Fair dinkum, without a word of a lie and without a shadow of doubt. Like a hot knife through butter.

It doesn't look much just standing there by itself but, this is the best $100 I've spent on a garden tool, hands down, ever.

It's a Burgon and Ball hand crafted stainless steel digging fork.

And after using it all afternoon digging up all sorts of garden, I'd have happily payed $200 for it.

It has great balance, the tines are at just the right angle, the handle is just the right length, the stainless steel tines just guide through the soil.

I bought it thinking it was a bit extravagant but after using it for an afternoon I can't wait to get back out in the garden and start digging again.

If you want one just look up The Garden Tool Shop.

My apoligies for the sound quality on the video but I trusted the GoPro would be up to the task. It sounds horrible and I hope I can fix it in time for my next video.

Sunday, July 3, 2016

It's been a good week.

Hi guys, busyish week for me. Feeling energized now the winter solstice has been and gone.

Beginning to plan ahead to Spring veggie gardening but still planting some Winter veggies.

Today though, around these parts, was an absolutely fabulous Winters day.

Started with a good frost and by 9:00 am it was warm enough to head outside into the garden.

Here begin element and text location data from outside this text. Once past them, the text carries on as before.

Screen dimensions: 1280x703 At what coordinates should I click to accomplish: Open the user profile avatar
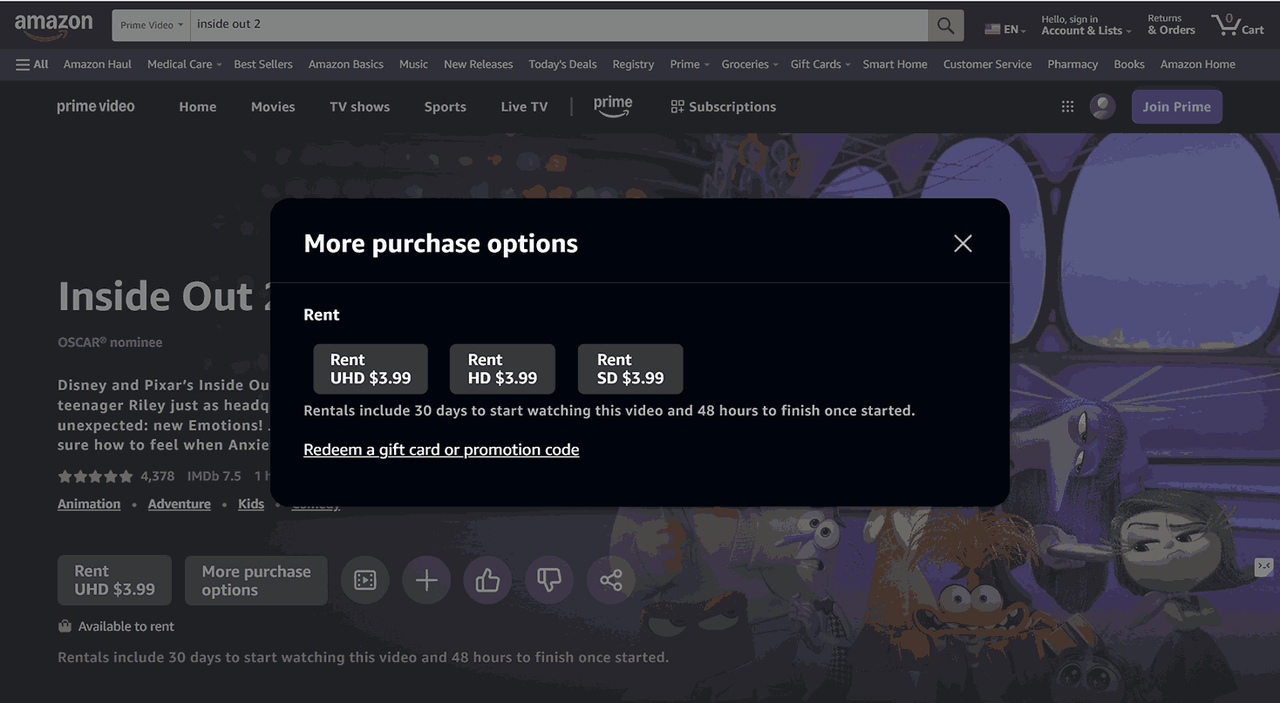click(x=1102, y=107)
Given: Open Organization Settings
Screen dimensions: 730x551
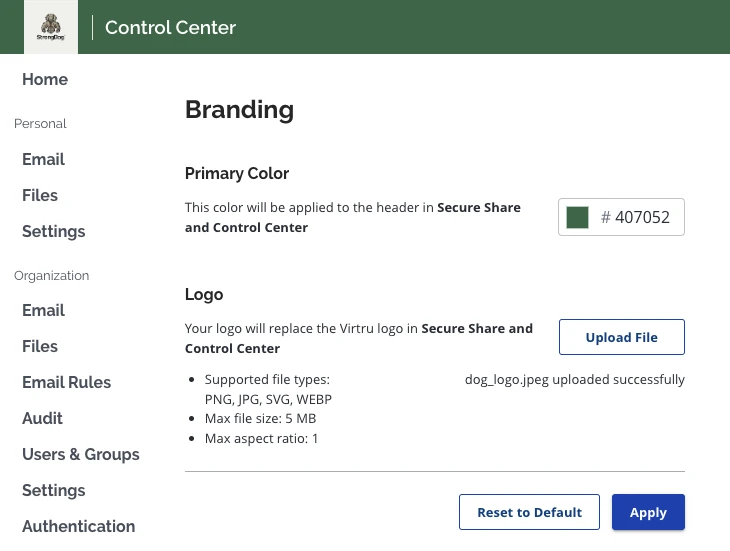Looking at the screenshot, I should coord(54,491).
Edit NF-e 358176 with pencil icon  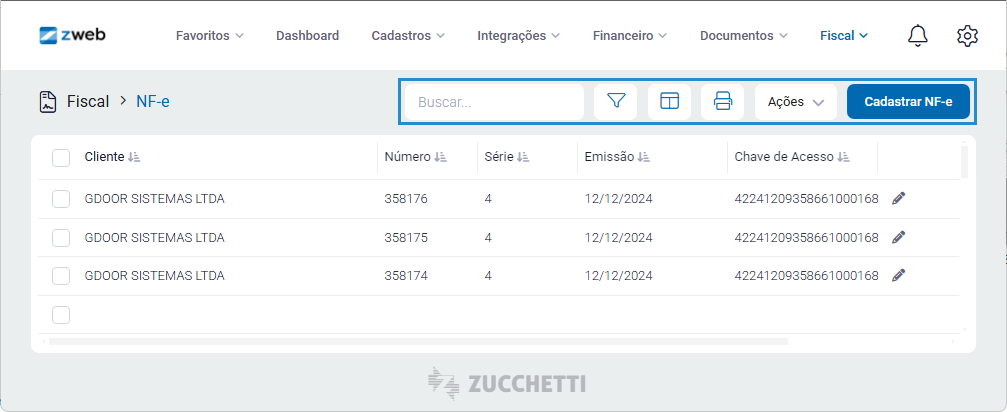[x=898, y=199]
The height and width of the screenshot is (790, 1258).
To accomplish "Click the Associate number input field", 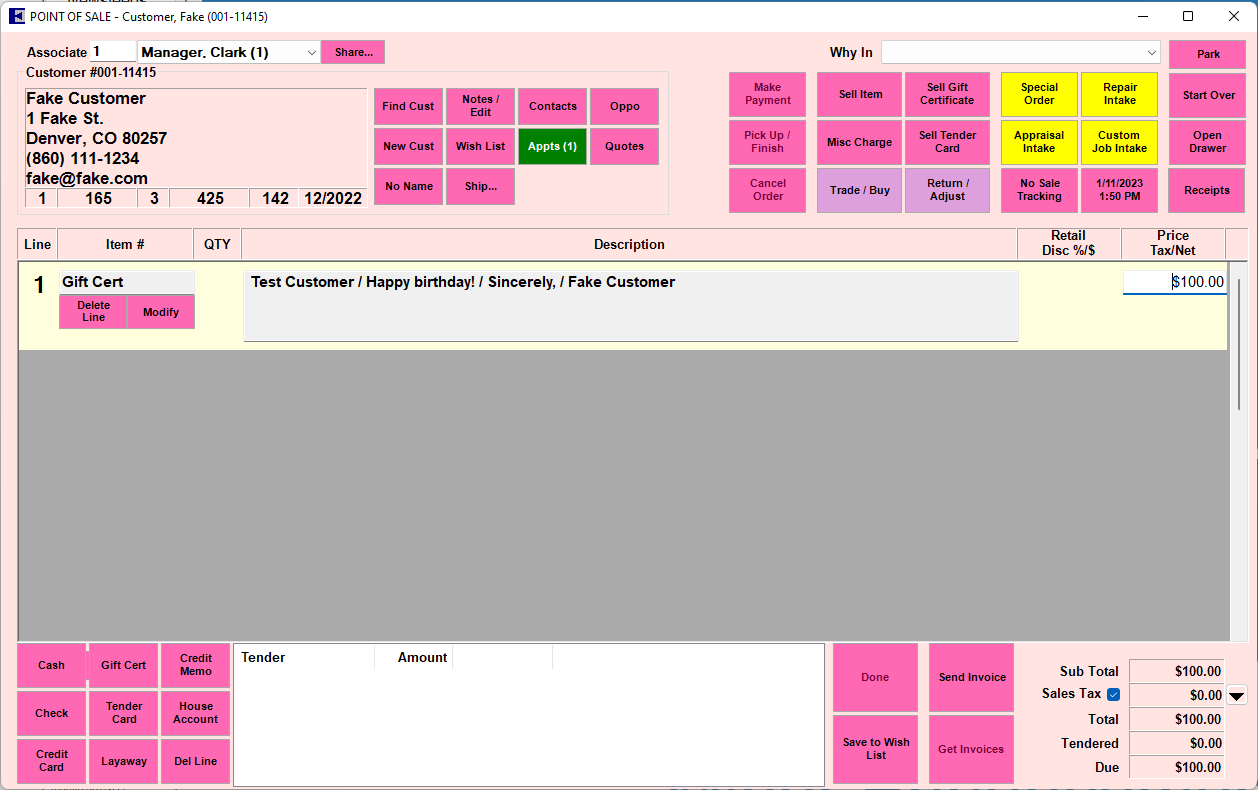I will pyautogui.click(x=112, y=52).
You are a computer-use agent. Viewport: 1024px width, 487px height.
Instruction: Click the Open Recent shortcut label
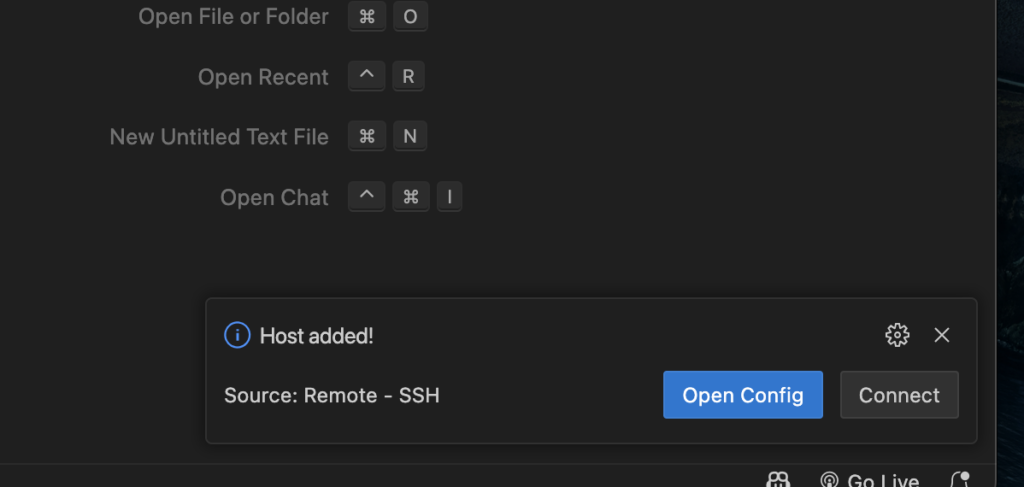(x=263, y=77)
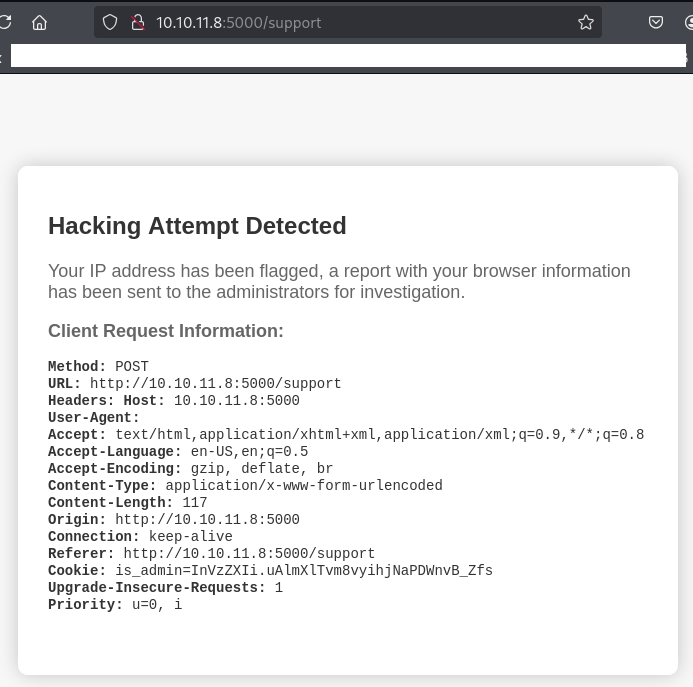
Task: Go to the browser home page
Action: (x=40, y=22)
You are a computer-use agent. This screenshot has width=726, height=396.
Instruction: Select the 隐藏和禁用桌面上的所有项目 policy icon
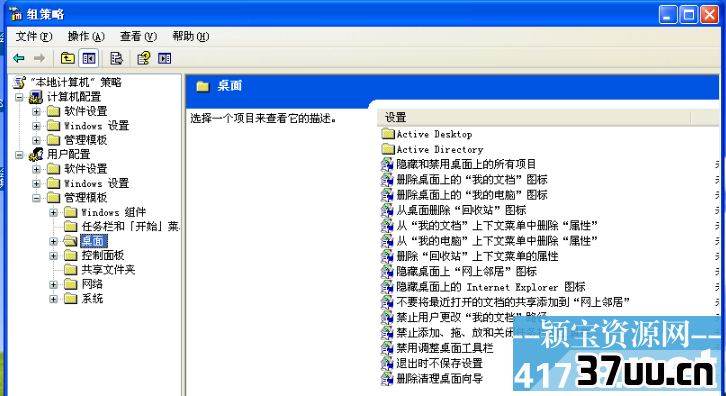coord(387,164)
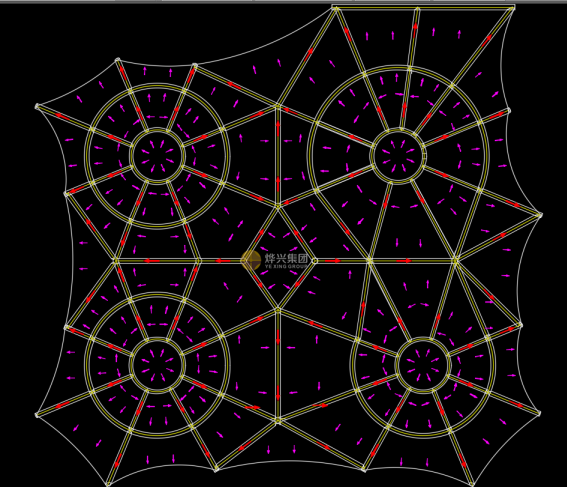Click the bottom-right corner node of the structure

pyautogui.click(x=472, y=484)
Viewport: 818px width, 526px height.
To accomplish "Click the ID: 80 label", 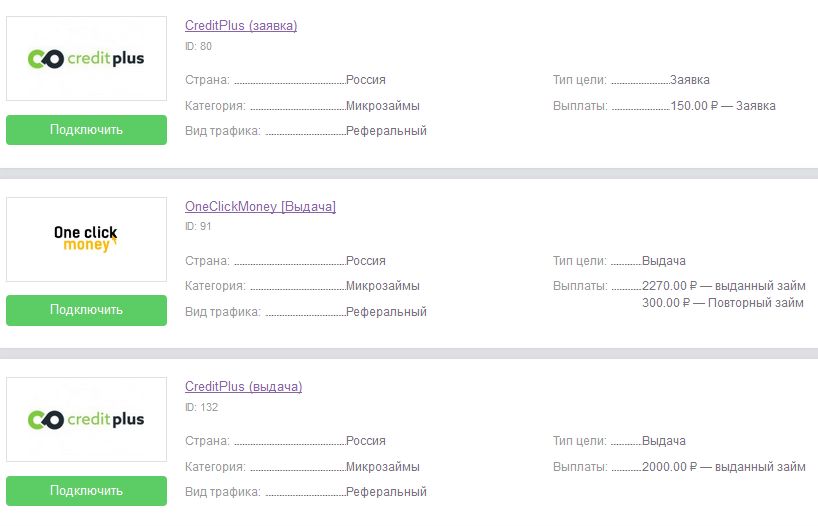I will pos(198,46).
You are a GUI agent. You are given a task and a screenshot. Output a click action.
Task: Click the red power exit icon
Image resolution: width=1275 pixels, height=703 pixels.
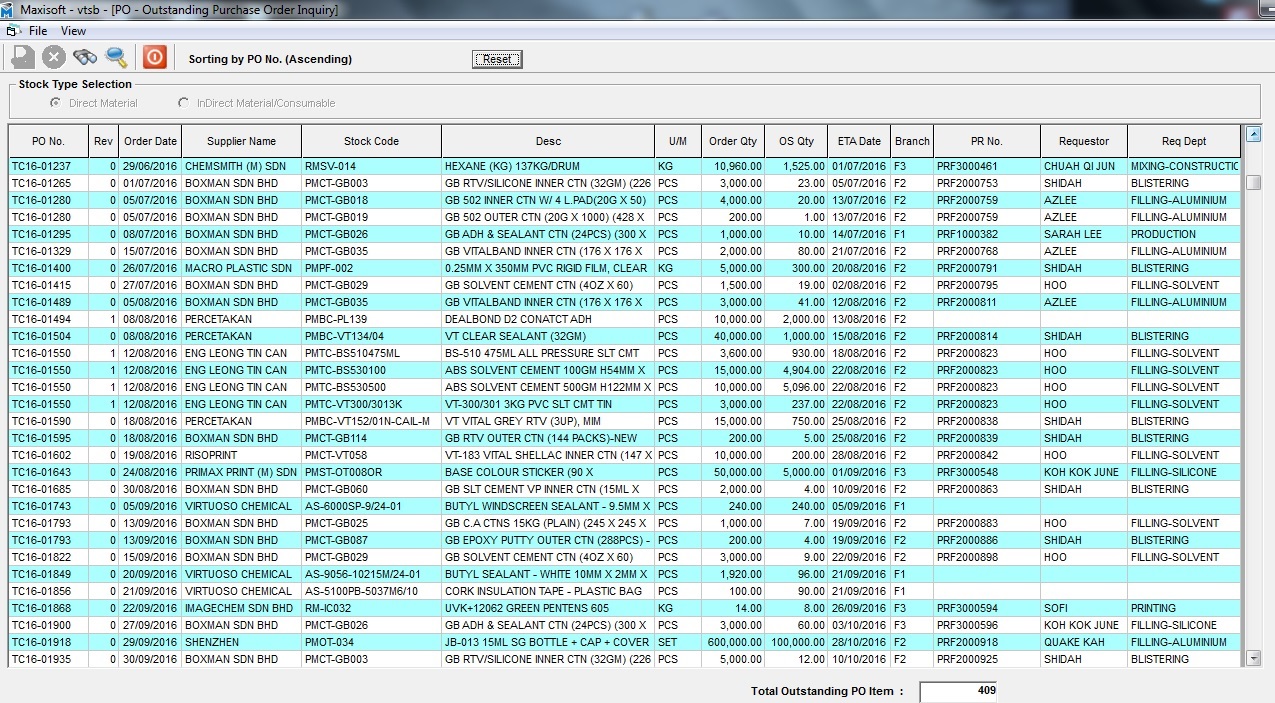[154, 57]
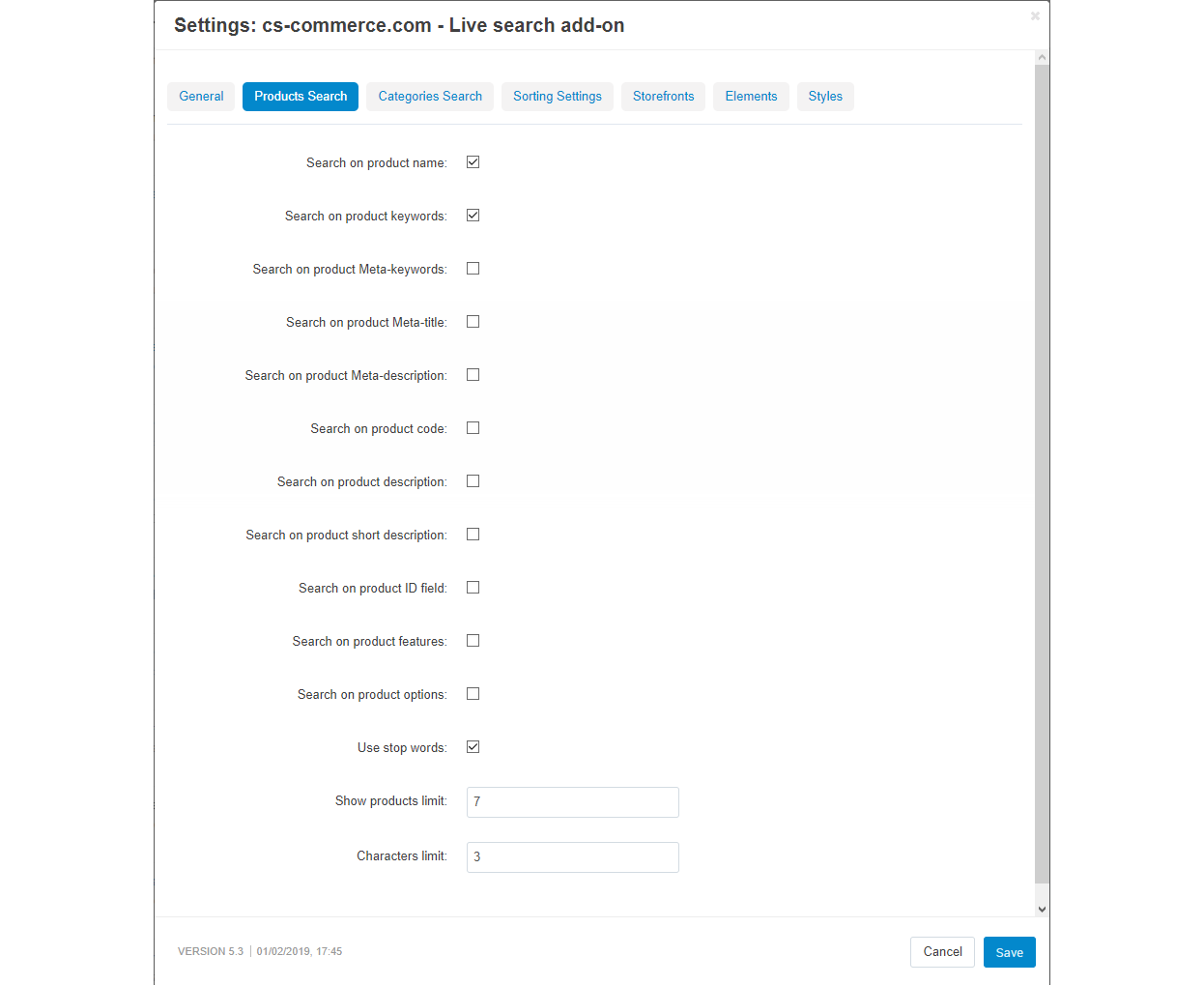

I spent the morning pruning back a renegade climbing rose. And three full wheelie bins later it was back under control.

After a short break for lunch, it was veggie time.

I'd purchased three punnets of seedlings yesterday, mini cabbage, broccoli and some "heritage' lettuce.

I'd had the bed turned over a few weeks ago and just needed to add some fertiliser, give it a rake over and I was ready to plant.

Earlier in the week I wanted/needed to transplant a raspberry that I'd planted last year at my work veggie garden. Once I'd finished I found had a half dozen small raspberry suckers that need a new home so I was happy to oblige.

Anyhow, back today. After planting the seedlings I set about preparing for this seasons Corn patch.

I've got about 2/3 of it ready. I've got plenty of time though as the Corn bed is in shade all Winter long thanks to a massive northern wall. It's about the end of September before I can get enough sun to plant up the bed. I've got a couple of bags of cow manure in the shed that I'll add near the end of August and give it a dig over once again before I plant.

After that it was a bit of weeding and by then the day was starting to cool off again and I still need to run  over the lawn with the mower before the lights went out.

Also the Broad Beans I'd planted a while back have been loving the cold and rainy conditions we've had lately. They look very happy and healthy.
And one last thing. I've had one of these Burgon and Ball digging forks on my veggie bucket list for a while and this coming weekend is the Queensland Garden Expo weekend at Nambour and I'm hoping the same guy is there this year as last year and I can finally pick one up for myself.